The Child Care Challenge

January 14, 1994

"High-quality, affordable, readily available day care? Forget it. It can't happen," announced a recent Wall Street Journal opinion column. The answer proposed by the article's author, Michael K. Meyerhoff, was summarized in the headline: "The Best Day Care? A Parent at Home." Millions of working parents have a message for Mr. Meyerhoff: Forget it; parents are not at home and haven't been for years. In Maryland, 77 percent of children under 12 have a mother in the work force.

Quality, affordable child care may seem a pipe dream, but this country has risen to challenges before. A stay-at-home parent may seem ideal for child-rearing, but children can also thrive in well-run day-care settings.
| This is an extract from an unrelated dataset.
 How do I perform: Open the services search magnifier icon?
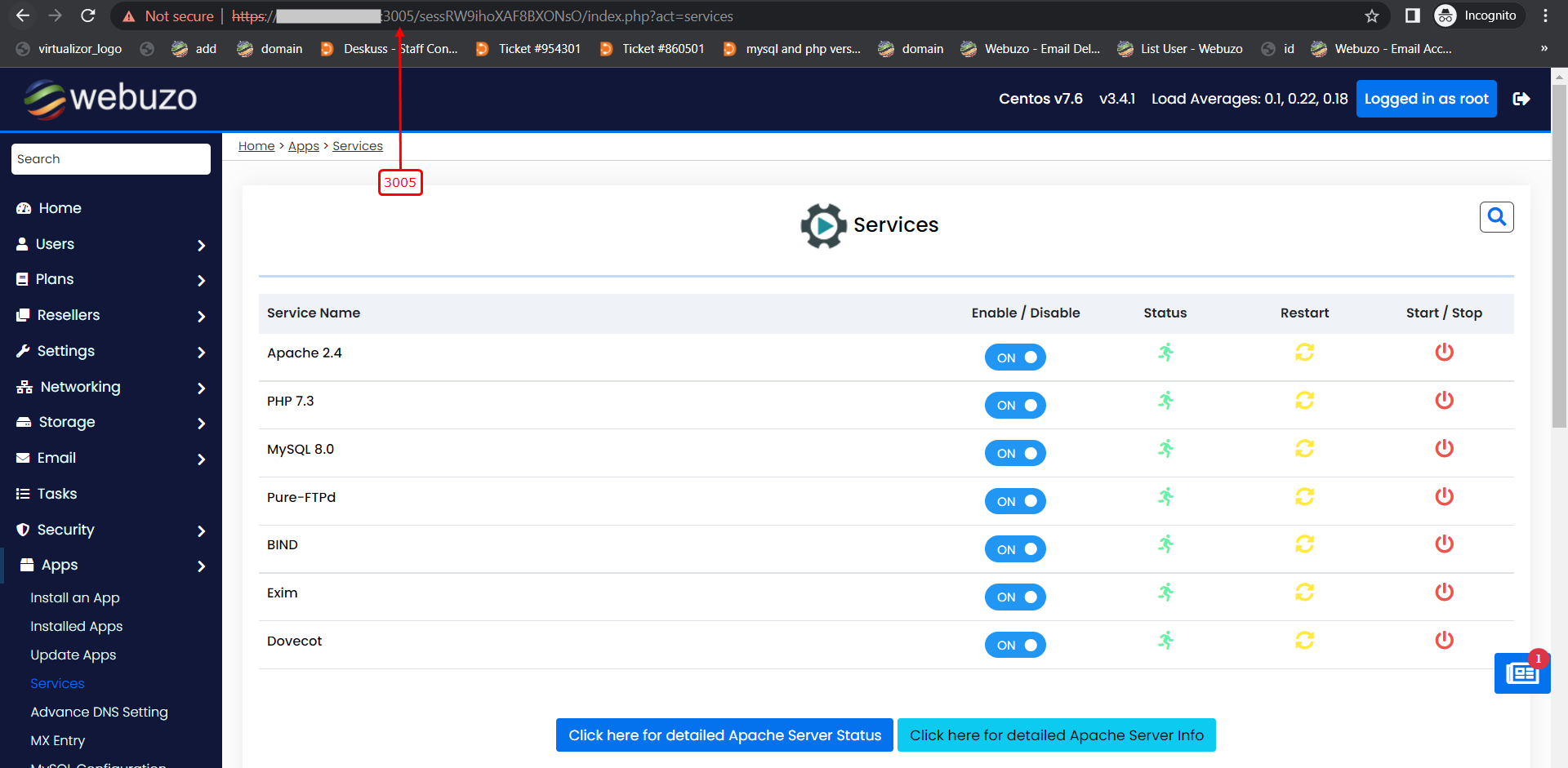point(1496,217)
While there is a long way to go before high-quality, affordable, readily available day care is the norm in Maryland, this state is helping to lead the way in establishing guidelines for day care programs and the training that workers should receive. Last year Maryland was cited by Working Mother magazine as one of the country's 10 best states for child care. Moreover, a history of support from state government and recognition of enlightened self-interest by private business have helped advocates shepherd regulatory requirements through the inevitable political thickets. Not least, as parents learn they should be able to expect quality child care, market forces enter the picture as well.

The single most important factor in determining the quality of any child care program is the training of the workers. There is a vast difference between 'babysitters" and well-trained, effective child care professionals. Recently, a task force with representatives from many parts of the child care community came together to address that issue. The report, released late last year, lays out a blueprint for professional development and training for child care professionals.

There is still a long road ahead before children who need child care get the kind of programs they need. But child care is here to stay. It's time to make the most of it.